Its auteur's protests aside, Dashboard epitomizes the best of what emo (short for "emocore" or "emotional punk") has become. The roots of the sound can be traced back to the early '80s, when a number of groups in Washington, D.C.'s hard-core punk scene (Embrace chief among them) began to pair intensely personal and heartfelt lyrics with their hyper-aggressive sounds.

As the genre matured, the music became more complex, marked with dramatic dynamic shifts and often complex time signatures, as well as contrasts with lighter sounds, such as the acoustic guitar that Carrabba often incorporates in his tunes.

Carrabba formed Dashboard Confessional in his native Boca Raton, Fla., in the late '90s after fronting a number of other bands, including Further Seems Forever and the Vacant Andies. From the beginning, he's been the primary musical force, recruiting other players as needed to flesh out his tuneful musical journal entries of lost love, frustrated romance and twentysomething angst.

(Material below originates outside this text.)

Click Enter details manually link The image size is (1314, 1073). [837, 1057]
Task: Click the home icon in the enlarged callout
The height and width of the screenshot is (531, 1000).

Signed to the super-ambitious pseudo-indie Vagrant Records, Dashboard broke through to the mainstream audience of MTV's "Total Request Live" with 2001's "Screaming Infidelities" -- the musical equivalent of "The Breakfast Club" for a new generation of troubled teens. Carrabba followed with a pair of E.P.s in 2002, but anticipation was high for his next full album, though he claims that he didn't let the pressure get to him.

"I just went into the studio knowing that I was going to do what I always do," he told me recently. "I try not to worry about the commercial expectations, because all of that stuff is so far out of my control."

This might be true, but the deck was stacked in Dashboard's favor when Vagrant paired him with producer Gil Norton, the renowned producer of the Pixies, Belly and the Foo Fighters, among many other alternative-rock heroes. Carrabba tries to maintain a nonchalant attitude about the avalanche of media attention -- "I don't sit around reading my own press and saying, 'Hey, everybody's saying this about me!'" he told me -- but the music-industry hype is already prompting a backlash in some corners of the rock underground.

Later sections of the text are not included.